#### Extracted entries

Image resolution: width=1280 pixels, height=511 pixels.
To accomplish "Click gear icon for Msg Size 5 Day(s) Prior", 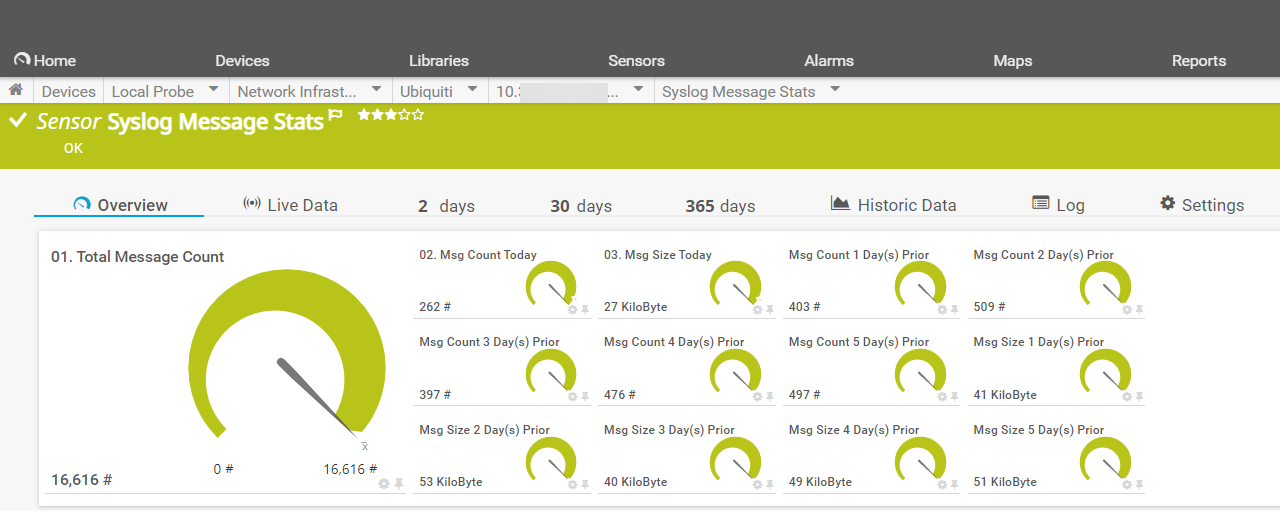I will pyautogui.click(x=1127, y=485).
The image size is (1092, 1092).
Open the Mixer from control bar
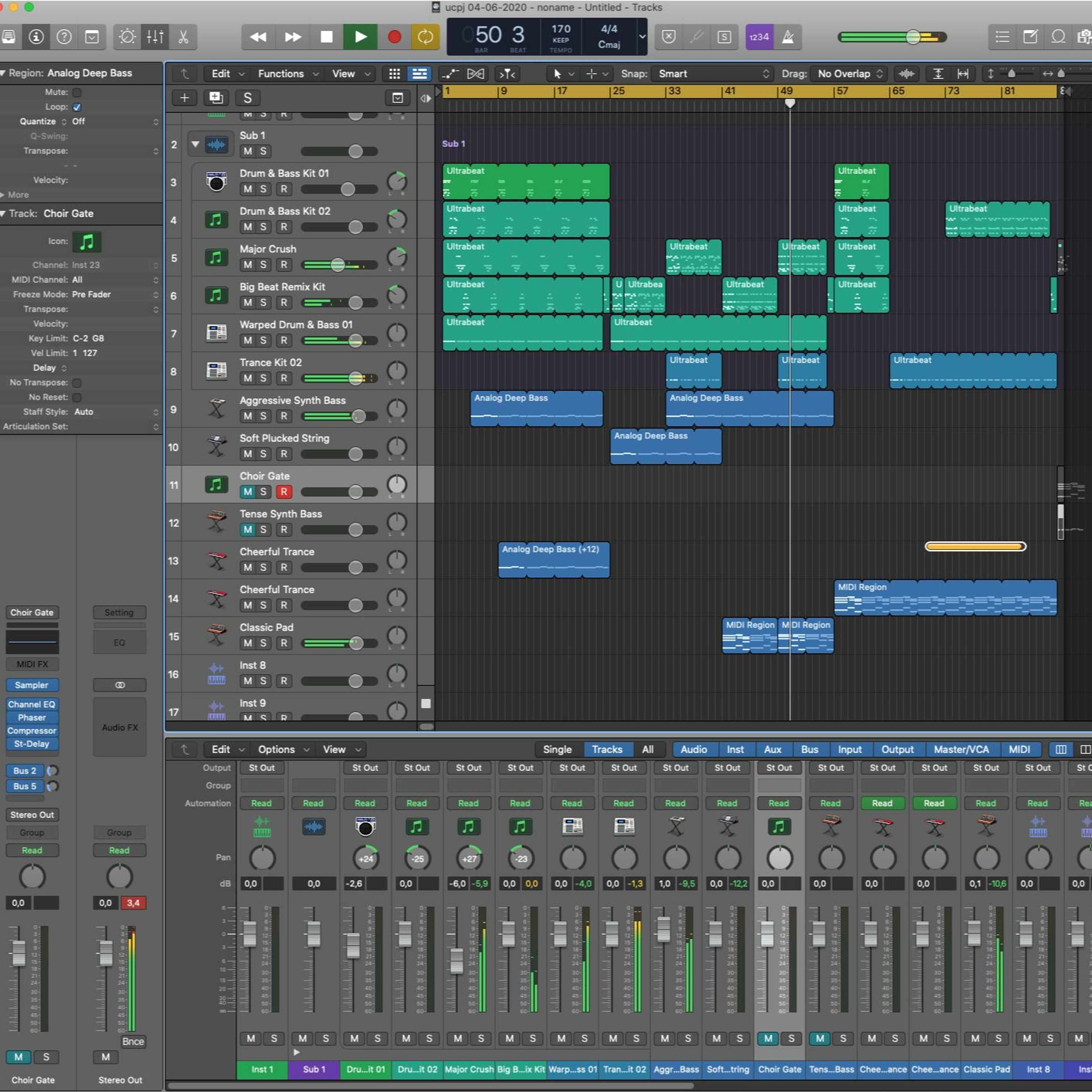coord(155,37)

########
#### Extracted entries

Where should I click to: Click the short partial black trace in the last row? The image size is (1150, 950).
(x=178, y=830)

########
#### Extracted entries

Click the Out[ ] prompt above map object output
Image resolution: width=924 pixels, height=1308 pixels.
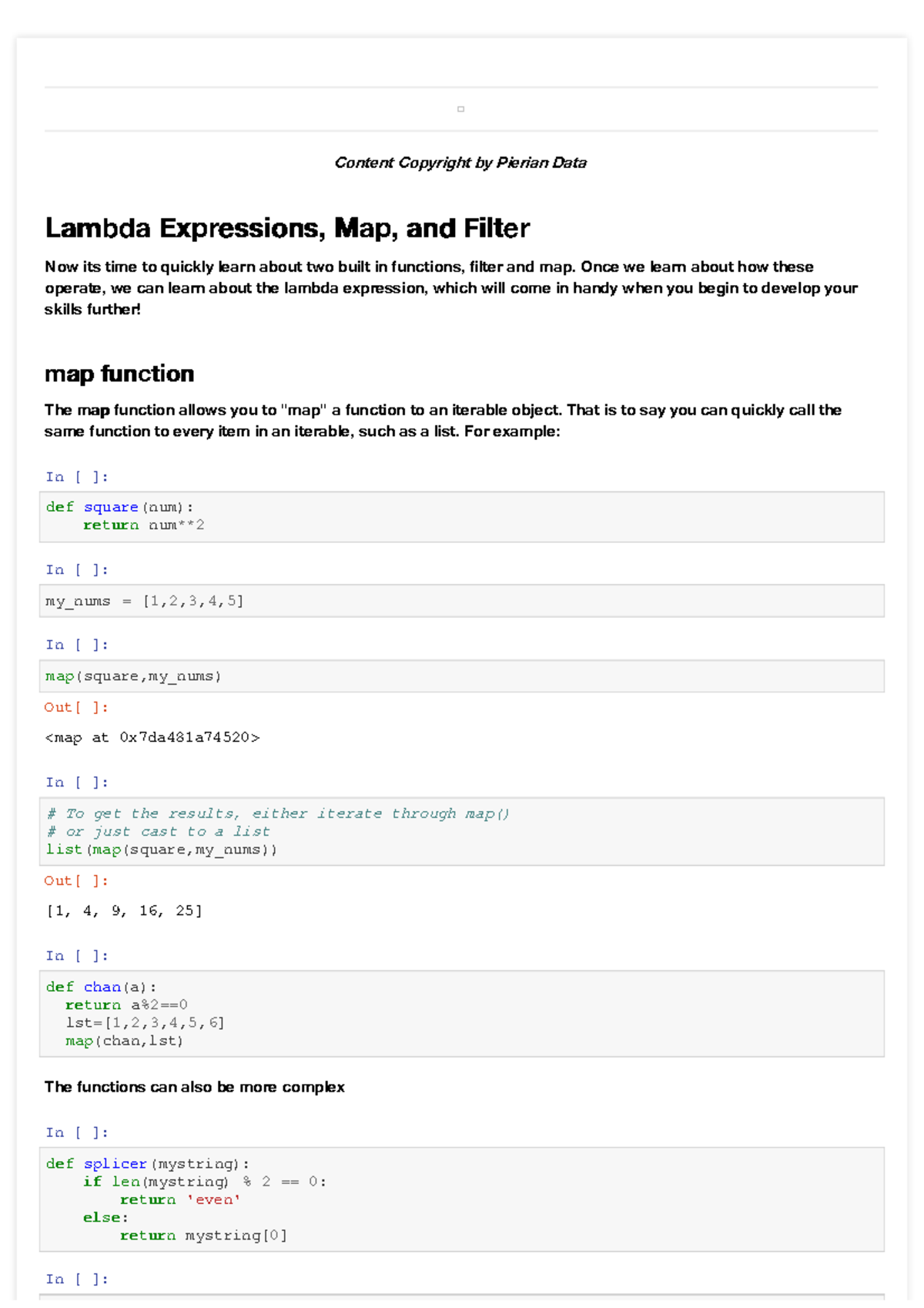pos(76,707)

########

*Goal*
Copy the lines from the records above word for word, from the line containing "Where should I" down to the line containing "(x=178, y=830)", both included.

*Answer to this exercise*
Where should I click to: Click the short partial black trace in the last row? The image size is (1150, 950).
(x=178, y=830)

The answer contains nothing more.